Beyond individual support, MansA Lab seeks to build a dynamic community that acts as a think tank and idea laboratory. This community is fully integrated into the MansA ecosystem, which combines an on-site program with a broader connected network. The incubator rests on three complementary pillars:
- - Personalized support: mentoring, training in project management, strategy, business models, editorial and artistic content, communications, and fundraising.
- - Shared resources: access to workspaces, production tools, legal advice, sectoral expertise.
- - Strategic networking: connections with institutional partners, cultural venues, funders, and actors in social and artistic innovation.
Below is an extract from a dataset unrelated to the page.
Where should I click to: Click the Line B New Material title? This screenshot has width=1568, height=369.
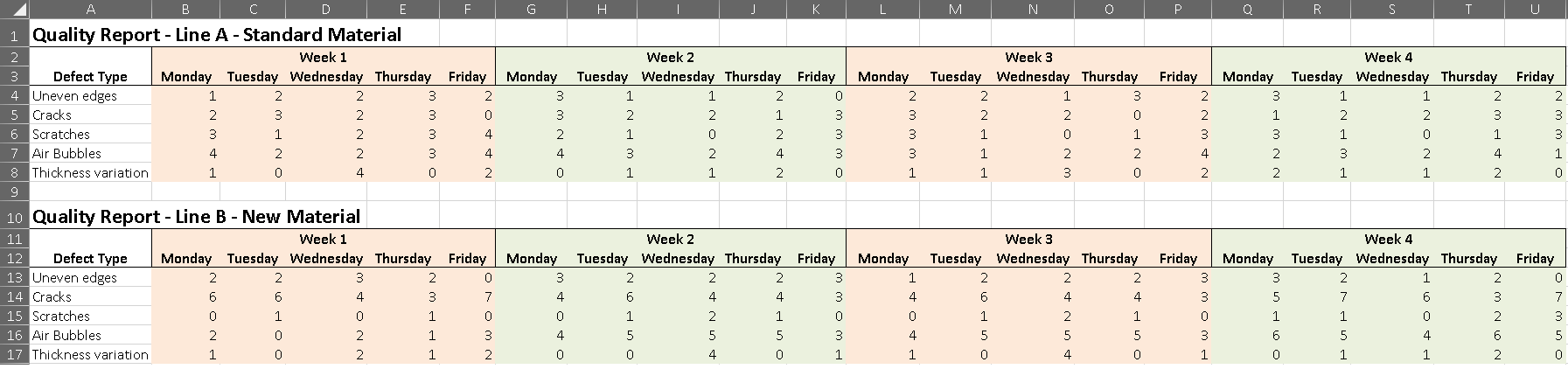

Each cohort is open through a call for applications, with special attention to profiles often underrepresented in traditional support programs: individuals from African diasporas, working-class neighborhoods, and regions with limited access to major cultural centers.
A First Cohort Focused on New Narratives
From November 2025 to June 2026, the first MansA Lab cohort will host 14 projects that showcase new forms of storytelling applied to the cultural and creative industries. The projects cover a variety of fields—media, audiovisual, publishing, fashion, cross-media—and aim to foster initiatives at the crossroads of disciplines, capable of reinventing ways of telling stories, showing and transmitting. Discover the 14 incubated projects.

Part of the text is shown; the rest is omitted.